The effects of nicotine in l‐NAME and 7‐NI‐pretreated rats could be partially restored when rats were coadministrated with MOL (50 mg/kg i.p; Figure 2D). Thus, in combined l‐NAME + MOL pretreated rats nicotine evoked a significant increase of firing rate group 87.0 ± 15.8% (P < 0.003; n = 7; Figure 2A) that was not different to the nicotine group (P > 0.5; n = 7; Figure 2D). 7‐NI coadministrated with mol did not significantly counteract the excitatory nicotine effect only at the higher dose (P > 0.1). In addition, MOL was able to restore the nicotine effect in the l‐NAME rats in terms of burst firing. The burst firing expressed as Δ at the cumulative dose of 775 μg/kg of nicotine in the rats pretreated with l‐NAME + MOL was 15.2 ± 6.68 and was not different to the effect elicited by nicotine (P > 0.18; n = 7; Table 1). In the pretreated 7‐NI + MOL rats nicotine was capable of increasing the number of spikes fired in burst but the Δ was still significantly different compared to nicotine group (P < 0.05; n = 6; Table 1).
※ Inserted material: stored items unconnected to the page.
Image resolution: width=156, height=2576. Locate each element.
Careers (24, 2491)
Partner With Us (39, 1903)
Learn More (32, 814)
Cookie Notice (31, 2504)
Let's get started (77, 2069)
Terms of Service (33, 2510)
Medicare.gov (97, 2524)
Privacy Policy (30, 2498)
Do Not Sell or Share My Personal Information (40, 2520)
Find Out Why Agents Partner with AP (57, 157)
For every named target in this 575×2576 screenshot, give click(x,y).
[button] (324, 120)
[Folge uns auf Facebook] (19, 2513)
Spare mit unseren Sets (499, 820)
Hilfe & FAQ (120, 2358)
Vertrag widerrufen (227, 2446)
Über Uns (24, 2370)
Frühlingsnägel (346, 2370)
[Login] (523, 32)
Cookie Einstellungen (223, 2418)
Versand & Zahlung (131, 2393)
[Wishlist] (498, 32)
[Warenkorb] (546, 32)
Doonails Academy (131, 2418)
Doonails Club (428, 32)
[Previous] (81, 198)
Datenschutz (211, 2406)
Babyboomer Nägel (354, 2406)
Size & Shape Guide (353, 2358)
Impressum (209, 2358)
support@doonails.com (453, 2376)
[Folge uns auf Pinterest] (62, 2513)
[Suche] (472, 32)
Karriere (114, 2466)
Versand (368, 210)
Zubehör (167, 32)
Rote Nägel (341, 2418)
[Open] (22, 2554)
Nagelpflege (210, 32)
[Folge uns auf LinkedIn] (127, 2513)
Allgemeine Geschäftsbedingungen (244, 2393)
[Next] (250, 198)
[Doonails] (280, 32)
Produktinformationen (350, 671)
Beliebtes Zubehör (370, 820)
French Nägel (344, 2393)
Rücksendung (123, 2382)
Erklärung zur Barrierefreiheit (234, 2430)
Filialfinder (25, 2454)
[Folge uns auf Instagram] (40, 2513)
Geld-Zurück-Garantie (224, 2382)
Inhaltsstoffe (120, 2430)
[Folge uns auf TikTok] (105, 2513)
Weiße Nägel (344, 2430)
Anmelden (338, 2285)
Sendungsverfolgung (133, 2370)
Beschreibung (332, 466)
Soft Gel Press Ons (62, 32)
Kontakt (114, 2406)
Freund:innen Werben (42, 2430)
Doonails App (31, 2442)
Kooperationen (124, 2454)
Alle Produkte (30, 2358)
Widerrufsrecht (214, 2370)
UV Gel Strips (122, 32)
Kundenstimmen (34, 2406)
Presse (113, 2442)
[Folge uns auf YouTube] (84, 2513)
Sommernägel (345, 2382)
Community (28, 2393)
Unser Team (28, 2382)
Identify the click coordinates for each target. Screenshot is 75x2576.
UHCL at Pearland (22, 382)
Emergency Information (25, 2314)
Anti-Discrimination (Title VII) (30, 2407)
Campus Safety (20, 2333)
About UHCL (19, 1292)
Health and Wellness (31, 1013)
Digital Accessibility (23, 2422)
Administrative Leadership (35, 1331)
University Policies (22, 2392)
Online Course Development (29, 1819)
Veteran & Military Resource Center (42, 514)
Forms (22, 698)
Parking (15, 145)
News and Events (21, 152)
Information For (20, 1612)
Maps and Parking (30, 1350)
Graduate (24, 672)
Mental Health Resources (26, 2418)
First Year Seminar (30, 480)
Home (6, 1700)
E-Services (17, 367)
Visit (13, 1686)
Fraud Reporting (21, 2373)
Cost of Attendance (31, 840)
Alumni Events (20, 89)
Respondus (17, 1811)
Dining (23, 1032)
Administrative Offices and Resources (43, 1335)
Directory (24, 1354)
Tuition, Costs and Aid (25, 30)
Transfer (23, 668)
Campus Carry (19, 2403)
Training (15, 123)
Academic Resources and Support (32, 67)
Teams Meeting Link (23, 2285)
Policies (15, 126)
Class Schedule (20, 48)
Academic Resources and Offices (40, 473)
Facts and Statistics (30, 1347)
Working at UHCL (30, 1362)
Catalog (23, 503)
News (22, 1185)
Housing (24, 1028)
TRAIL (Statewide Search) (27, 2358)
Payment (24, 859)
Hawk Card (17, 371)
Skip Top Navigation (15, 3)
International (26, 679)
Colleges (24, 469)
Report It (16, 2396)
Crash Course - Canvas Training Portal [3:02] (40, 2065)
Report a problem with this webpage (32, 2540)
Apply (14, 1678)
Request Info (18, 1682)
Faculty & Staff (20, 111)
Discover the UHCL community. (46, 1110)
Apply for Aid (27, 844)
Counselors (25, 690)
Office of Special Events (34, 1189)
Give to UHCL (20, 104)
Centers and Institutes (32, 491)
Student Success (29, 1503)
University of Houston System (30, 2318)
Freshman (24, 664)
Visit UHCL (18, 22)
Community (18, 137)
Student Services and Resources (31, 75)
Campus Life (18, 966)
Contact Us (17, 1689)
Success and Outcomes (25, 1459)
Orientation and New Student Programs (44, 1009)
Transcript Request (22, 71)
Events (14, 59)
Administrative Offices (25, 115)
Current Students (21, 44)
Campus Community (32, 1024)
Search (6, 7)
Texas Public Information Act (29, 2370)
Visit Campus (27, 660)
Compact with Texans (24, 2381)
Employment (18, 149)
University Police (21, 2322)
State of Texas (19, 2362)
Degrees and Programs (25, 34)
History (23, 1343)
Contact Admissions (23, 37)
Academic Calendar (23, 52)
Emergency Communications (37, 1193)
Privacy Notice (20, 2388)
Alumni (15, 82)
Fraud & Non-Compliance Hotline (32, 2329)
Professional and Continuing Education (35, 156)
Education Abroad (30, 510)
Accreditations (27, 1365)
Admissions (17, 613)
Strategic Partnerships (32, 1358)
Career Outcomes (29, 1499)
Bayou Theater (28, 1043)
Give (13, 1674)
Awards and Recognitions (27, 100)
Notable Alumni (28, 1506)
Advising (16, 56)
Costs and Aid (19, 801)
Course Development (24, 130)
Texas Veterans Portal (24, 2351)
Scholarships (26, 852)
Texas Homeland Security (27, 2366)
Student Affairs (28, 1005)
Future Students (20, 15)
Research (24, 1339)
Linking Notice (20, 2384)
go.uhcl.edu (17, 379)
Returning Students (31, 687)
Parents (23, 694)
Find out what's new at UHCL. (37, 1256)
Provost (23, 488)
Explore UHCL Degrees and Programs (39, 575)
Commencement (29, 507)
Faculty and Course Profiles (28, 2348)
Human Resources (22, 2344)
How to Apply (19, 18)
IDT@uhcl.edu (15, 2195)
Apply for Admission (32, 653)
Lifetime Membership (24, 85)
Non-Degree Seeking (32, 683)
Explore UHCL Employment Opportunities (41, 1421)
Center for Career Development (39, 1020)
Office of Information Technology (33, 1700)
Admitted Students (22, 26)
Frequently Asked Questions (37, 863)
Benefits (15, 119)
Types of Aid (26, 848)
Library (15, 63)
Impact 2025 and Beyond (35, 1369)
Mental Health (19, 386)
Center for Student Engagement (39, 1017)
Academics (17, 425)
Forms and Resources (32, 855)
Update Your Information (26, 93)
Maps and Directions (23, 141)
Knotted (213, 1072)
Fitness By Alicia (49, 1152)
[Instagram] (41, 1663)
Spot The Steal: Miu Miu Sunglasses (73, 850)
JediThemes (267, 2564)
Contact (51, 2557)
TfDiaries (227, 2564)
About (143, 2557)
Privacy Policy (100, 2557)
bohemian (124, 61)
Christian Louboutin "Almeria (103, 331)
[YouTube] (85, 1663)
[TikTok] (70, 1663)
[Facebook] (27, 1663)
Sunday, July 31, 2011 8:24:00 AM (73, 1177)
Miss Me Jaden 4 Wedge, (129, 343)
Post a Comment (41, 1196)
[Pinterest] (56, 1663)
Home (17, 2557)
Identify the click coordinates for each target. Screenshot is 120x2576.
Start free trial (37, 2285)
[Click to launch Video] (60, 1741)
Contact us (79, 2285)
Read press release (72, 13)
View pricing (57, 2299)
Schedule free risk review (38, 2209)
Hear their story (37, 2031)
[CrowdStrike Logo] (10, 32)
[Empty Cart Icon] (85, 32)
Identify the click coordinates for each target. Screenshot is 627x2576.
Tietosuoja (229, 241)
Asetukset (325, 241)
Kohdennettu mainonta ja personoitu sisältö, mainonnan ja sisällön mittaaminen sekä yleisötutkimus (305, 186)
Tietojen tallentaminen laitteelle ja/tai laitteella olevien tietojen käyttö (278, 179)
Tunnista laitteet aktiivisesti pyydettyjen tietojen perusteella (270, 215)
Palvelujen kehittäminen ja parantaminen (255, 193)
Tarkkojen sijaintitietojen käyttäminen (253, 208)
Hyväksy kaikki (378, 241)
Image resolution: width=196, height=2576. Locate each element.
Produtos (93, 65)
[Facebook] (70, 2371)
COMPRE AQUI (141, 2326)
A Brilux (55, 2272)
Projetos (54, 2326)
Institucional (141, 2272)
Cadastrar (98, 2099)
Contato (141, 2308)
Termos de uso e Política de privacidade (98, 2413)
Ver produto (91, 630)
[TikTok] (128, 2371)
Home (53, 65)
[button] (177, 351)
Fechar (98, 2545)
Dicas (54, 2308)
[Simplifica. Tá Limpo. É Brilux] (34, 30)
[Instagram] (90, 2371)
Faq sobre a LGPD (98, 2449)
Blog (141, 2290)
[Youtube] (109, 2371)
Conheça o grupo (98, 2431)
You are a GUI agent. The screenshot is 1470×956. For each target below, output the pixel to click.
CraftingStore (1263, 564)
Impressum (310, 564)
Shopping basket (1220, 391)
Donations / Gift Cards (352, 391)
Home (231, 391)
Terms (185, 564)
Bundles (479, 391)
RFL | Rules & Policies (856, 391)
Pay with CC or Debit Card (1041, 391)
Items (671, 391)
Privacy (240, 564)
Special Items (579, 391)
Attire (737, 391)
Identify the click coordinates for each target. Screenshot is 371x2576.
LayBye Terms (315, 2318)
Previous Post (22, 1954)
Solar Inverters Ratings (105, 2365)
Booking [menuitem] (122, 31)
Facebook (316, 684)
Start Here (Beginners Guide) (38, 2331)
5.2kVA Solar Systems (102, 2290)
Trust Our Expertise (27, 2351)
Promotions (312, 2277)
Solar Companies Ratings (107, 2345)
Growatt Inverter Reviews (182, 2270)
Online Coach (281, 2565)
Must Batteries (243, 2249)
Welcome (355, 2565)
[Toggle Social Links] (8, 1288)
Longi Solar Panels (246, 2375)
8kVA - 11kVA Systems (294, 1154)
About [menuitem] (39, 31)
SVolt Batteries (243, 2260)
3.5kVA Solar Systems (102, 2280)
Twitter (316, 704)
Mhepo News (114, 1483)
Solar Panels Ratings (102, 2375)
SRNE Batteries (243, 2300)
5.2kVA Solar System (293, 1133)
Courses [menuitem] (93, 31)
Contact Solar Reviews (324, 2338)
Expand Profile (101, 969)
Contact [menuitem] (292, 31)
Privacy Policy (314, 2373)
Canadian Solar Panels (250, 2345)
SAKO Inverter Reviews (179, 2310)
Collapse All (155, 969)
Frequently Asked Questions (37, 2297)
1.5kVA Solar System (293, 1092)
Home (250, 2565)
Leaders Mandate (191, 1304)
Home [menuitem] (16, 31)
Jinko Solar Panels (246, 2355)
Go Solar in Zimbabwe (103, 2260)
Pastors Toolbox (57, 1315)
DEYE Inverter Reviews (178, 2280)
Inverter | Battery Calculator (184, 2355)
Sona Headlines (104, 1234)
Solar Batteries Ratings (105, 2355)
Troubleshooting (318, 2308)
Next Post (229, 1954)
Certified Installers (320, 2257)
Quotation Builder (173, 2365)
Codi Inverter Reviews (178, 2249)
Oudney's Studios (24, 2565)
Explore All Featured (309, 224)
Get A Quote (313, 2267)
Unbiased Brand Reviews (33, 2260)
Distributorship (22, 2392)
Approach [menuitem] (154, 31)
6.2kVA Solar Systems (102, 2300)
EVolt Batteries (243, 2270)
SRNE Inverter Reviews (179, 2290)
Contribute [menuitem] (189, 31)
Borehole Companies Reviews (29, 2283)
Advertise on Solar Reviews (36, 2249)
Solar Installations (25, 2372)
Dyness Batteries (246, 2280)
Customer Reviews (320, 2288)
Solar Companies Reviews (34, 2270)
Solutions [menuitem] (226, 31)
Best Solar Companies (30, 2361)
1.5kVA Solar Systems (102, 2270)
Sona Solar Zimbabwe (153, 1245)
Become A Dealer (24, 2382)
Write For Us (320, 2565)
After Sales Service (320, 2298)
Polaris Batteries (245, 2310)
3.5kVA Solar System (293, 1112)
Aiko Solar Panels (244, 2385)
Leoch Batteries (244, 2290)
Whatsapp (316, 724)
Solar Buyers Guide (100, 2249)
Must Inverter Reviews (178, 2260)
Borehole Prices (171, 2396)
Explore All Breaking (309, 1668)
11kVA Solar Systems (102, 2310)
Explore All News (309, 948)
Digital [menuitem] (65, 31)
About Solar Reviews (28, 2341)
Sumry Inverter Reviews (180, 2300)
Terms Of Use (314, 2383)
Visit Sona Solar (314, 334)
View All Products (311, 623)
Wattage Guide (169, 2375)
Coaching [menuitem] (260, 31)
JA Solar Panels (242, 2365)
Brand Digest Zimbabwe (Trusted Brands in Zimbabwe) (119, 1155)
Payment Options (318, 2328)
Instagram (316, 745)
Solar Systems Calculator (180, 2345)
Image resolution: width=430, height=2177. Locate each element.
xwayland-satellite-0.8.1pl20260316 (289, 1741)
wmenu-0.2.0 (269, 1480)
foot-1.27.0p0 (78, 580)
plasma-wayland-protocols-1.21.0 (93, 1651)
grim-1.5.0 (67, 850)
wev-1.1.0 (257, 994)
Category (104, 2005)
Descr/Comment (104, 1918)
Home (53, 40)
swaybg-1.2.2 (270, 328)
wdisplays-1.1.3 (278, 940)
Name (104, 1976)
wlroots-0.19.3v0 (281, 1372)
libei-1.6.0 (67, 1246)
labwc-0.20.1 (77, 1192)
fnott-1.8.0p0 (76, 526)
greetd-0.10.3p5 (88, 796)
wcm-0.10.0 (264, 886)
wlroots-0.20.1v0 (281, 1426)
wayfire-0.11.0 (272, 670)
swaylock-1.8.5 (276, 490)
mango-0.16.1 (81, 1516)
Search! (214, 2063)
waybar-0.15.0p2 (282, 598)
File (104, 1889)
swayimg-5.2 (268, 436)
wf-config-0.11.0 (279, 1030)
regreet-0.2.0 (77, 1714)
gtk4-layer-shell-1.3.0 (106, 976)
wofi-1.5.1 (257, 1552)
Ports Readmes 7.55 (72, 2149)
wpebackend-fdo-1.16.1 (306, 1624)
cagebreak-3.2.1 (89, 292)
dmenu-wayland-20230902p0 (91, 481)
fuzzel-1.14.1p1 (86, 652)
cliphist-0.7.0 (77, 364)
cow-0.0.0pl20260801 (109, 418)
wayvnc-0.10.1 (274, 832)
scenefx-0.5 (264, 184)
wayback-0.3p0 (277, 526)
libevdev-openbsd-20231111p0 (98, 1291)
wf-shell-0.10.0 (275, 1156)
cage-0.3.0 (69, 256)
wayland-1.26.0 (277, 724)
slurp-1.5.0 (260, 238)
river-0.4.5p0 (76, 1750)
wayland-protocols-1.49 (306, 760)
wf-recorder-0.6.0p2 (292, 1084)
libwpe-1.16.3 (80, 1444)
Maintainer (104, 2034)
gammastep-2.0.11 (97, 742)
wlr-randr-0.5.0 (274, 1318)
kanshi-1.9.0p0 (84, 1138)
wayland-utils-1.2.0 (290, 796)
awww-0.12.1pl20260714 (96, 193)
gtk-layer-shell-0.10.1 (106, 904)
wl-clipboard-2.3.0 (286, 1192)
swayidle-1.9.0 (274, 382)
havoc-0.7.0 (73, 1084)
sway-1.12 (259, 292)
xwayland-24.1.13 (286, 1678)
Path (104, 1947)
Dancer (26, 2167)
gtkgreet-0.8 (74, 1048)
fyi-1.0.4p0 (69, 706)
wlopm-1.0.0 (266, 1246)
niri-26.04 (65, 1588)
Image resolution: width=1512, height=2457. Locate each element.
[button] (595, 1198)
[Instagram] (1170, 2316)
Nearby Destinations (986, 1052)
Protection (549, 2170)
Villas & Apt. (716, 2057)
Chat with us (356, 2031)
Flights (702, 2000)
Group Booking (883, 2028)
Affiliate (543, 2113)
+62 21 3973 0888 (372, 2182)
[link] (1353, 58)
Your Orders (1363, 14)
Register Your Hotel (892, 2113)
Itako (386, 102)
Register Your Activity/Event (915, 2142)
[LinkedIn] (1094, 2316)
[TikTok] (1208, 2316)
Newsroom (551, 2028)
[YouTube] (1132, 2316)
Effects of 7‐NI, MOL, l‐NAME, l‐ARG on Nicotine‐induced DA and DOPAC Release in the Corpus Striatum

Results consistent with the extracellular recordings were obtained with a neurochemical approach. Indeed, 7‐NI or l‐NAME (50 mg/kg, i.p.; n = 5 each) treatment did not modify the DA release in the striatum (Figure 3A); although DOPAC efflux was significantly reduced by the 7‐NI treatment (–38.1 ± 6.8%; P < 0.01) (Figure 4A). Furthermore, neither MOL (50 mg/kg, i.p.; n = 5) nor l‐ARG (50 mg/kg, i.p.; n = 5) modified DA release or DOPAC efflux in the striatum (Figures 3A and 4A).

Figure 3.

Figure 3

(A) Time course of the effect of acute nicotine (1 mg/kg, i.p.) administration on extracellular levels of DA in the corpus striatum (n = 5). All the drugs and vehicle were injected at the time indicated by vertical arrow. Each data point represents mean ± SEM absolute levels of DA, without considering probe recovery. Statistical analysis shows a significant effect of nicotine (one‐way ANOVA; P < 0.01) as compared with the control group. 7‐NI (50 mg/kg), l‐NAME (50 mg/kg), MOL (50 mg/kg), and l‐ARG (50 mg/kg) did not modify at any time the DA levels. (B) Time course of the blockade by 7‐NI and l‐NAME of the excitatory actions of nicotine (1 mg/kg, i.p.) administration on extracellular levels of DA in the corpus striatum. The dose of 50 mg/kg i.p. 7‐NI and l‐NAME completely prevented nicotine‐induced increase in DA release (two‐way ANOVA; #P < 0.05, ##P < 0.01 by Tukey‐Kramer post hoc test).

Figure 4.

Figure 4

(A) Time course of the effect of acute nicotine (1 mg/kg, i.p.) administration on extracellular levels of DOPAC in the corpus striatum (n = 5). All the drugs and vehicle were injected at the time indicated by vertical arrow. Each data point represents mean ± SEM absolute levels of DA, without considering probe recovery. Statistical analysis shows a significant effect of nicotine and 7‐NI (one‐way ANOVA; P < 0.01) as compared with the control group. l‐NAME (50 mg/kg), MOL (50 mg/kg), and l‐ARG (50 mg/kg) did not modify at any time the DOPAC levels. (B) Time course of the blockade by 7‐NI and l‐NAME of the excitatory actions of nicotine (1 mg/kg, i.p.) administration on extracellular levels of DOPAC in the corpus striatum. The dose of 50 mg/kg i.p. 7‐NI and l‐NAME completely prevented nicotine‐induced increase in DOPAC release (two‐way ANOVA; #P < 0.05, ##P < 0.01 by Tukey‐Kramer post hoc test).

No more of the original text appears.